第4話 ぶつかった相手には本当に申し訳ないことをしたと思っています……
「ゴホッ……」
それが目覚めた俺の第一声だった。
視界もぼやけているし、全身に激痛が走ってろくに動かない。幸いにも、手足が千切れ飛ぶようなことにはなっていないようだが……
とっさにモニターを見る要領で目を動かしてみると画面の一番上には「身代わりの人形を1つ消費しました」と書かれている。
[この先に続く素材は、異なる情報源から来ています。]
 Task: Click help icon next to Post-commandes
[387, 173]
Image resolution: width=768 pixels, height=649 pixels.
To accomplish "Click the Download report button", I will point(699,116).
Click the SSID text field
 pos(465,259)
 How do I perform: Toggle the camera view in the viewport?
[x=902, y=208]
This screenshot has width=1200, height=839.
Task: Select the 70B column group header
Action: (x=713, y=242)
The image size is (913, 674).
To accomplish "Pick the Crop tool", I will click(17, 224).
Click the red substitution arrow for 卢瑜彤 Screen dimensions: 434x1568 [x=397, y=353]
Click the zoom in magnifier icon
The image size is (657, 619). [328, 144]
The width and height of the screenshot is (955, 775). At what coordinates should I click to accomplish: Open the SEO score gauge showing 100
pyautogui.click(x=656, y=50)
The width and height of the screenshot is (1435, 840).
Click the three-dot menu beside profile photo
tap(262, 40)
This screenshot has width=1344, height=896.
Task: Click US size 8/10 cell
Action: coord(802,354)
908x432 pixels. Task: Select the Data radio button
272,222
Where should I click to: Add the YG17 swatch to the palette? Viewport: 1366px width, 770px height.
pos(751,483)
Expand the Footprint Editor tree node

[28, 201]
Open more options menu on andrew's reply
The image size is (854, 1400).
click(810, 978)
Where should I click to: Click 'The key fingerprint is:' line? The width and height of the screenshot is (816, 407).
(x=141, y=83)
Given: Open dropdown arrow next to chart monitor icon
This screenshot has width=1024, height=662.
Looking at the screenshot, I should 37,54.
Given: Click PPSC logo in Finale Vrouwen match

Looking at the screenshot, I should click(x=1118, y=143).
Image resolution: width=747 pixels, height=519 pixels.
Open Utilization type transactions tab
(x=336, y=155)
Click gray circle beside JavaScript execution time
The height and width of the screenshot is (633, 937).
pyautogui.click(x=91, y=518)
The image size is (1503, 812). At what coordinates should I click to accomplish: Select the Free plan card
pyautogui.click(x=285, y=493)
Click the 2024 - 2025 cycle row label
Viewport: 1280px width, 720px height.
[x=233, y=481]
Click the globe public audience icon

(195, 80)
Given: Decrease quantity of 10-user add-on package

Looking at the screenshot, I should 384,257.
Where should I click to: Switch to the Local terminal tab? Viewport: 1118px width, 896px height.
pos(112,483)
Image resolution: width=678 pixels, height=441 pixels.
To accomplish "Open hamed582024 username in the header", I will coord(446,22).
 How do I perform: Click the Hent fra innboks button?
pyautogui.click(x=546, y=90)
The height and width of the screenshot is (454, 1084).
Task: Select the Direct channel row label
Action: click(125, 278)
他にも色々履歴があるが、今それを一個一個確認する余裕はない。
ステータスはHPが1だけ残っていた。
そうか……この痛みはリアルだし、どうやら本当にアルカディアの世界に転移してしまったようだ。
これまでフィクションだと思っていた世界に自分がいると思うとあまり現実味を感じないが、きっと売れてるラノベ作家というのは実は過去に自分が転移した経験でもあるんだろうな…などと無理矢理思いこむことでなんとか今の状況を飲んだ。
それにしても……俺が生身でも、この世界ではモニターやアイテムが有効なのか。
それが分かるとなんだか少し落ち着いた。
そして、このままでは何もできないので激痛に耐え脂汗を流しながら超貴重なエリクサーを取り出し一本飲み干した。
なにか瓶の外側がヌルっとしてた気がしたが、そんなことを気にしている場合ではないので、謎にヌメる瓶をそのまま口に咥えた。
そして、エリクサーはすぐにその効果を発揮した。
「すげぇ……ホントに痛みが無くなった……」
とりあえず立ち上がろう。
両手をついてゆっくりと起き上がろうとしたとき……床のぬめりの正体と、原形を残していない「何か」の残骸に気づいた。
「おわぁぁぁぁ!?」
俺の真下にはなにかの生物だったものの死骸、損傷がひどくて元がどんな姿だったのかは全く想像できない……そして床のヌメリはそれの血液だった。
驚きはしたが不思議と気持ち悪さは感じなかった。
慌てて飛び起きたところで、自分以外の存在に気がついた。
薄暗くてよく見えないが、目の前に3人……
「あ、どうも!」
ちょっと緊張するけど、最初の挨拶は肝心だ。
俺はできる限りの笑顔で手を振って挨拶した。
「………き、貴様!何者だ!」
声から推察するに男だと思うけど、向かって右端の大きなシルエットの人物が大きな槍を片手に叫んだ。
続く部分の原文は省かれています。